▸ Reading passage
ZFS: Can't repair raidz2 (Cannot replace a replacing device)

Steven Schlansker stevenschlansker at gmail.com
Thu Dec 24 01:02:37 UTC 2009



On Dec 23, 2009, at 4:32 PM, Rich wrote:

> That's fascinating - I'd swear it used to be the case (in
> Solaris-land, at least) that resilvering with a smaller vdev resulted
> in it shrinking the available space on other vdevs as though they were
> all as large as the smallest vdev available.

Pretty sure that this doesn't exist for raidz.  I haven't tried, though,
and Sun's bug database's search blows chunks.  I remember seeing
a bug filed on it before, but I can't for the life of me find it.

> 
> In particular, I'd swear I've done this with some disk arrays I have
> laying around with 7x removable SCA drives, which I have in 2, 4.5, 9,
> and 18 GB varieties...
> 
> But maybe I'm just hallucinating, or this went away a long time ago.
> (This was circa b70 in Solaris.)

Shrinking of mirrored drives seems like it might be working.
Again Sun's bug database isn't clear at all about what can /
can't be shrunk - maybe I should get a Solaris bootdisk and see
if I can shrink it from there...

> 
> I know you can't do this in FreeBSD; I've also run into the
> "insufficient space" problem when trying to replace with a smaller
> vdev.
> 
> - Rich
> 
> On Wed, Dec 23, 2009 at 7:29 PM, Steven Schlansker
> <stevenschlansker at gmail.com> wrote:
>> 
>> On Dec 22, 2009, at 3:15 PM, Miroslav Lachman wrote:
>> 
>>> Steven Schlansker wrote:
>>>> As a corollary, you may notice some funky concat business going on.

▸ Material

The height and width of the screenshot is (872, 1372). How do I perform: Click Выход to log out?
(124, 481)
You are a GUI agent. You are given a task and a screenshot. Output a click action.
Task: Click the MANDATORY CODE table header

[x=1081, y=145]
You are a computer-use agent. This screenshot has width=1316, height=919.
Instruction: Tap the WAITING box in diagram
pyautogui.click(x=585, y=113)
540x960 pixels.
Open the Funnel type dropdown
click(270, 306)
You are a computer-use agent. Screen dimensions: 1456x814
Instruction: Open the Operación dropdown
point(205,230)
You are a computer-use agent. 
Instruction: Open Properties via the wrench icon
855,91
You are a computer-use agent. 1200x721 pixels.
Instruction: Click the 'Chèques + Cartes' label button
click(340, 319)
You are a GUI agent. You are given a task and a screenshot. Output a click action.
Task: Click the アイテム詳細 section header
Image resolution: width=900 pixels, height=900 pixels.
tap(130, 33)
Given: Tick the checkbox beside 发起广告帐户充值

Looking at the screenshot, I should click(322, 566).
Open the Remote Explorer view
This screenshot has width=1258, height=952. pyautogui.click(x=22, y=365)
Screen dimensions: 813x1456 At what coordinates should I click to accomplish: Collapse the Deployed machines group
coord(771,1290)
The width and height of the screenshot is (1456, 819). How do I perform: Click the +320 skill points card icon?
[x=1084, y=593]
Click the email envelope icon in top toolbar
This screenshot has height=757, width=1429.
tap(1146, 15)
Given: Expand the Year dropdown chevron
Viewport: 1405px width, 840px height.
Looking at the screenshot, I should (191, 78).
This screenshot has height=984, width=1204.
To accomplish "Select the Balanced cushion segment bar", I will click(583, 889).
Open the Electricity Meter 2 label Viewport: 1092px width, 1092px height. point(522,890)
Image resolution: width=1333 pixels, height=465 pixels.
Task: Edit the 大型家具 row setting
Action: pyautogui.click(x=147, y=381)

▸ Direction
Can you carry the ZFS mailing list post on from its final line? The lines have nothing to do with the ZFS mailing list post.

▸ Result
>>>> This is because I have drives which are very slightly different in size (<  1MB)
>>>> and whenever one of them goes down and I bring the pool up, it helpfully (?)
>>>> expands the pool by a whole megabyte then won't let the drive back in.
>>>> This is extremely frustrating... is there any way to fix that?  I'm
>>>> eventually going to keep expanding each of my drives one megabyte at a time
>>>> using gconcat and space on another drive!  Very frustrating...
>>> 
>>> You can avoid it by partitioning the drives to the well known 'minimal' size (size of smallest disk) and use the partition instead of raw disk.
>>> For example ad12s1 instead of ad12 (if you creat slices by fdisk)
>>> of ad12p1 (if you creat partitions by gpart)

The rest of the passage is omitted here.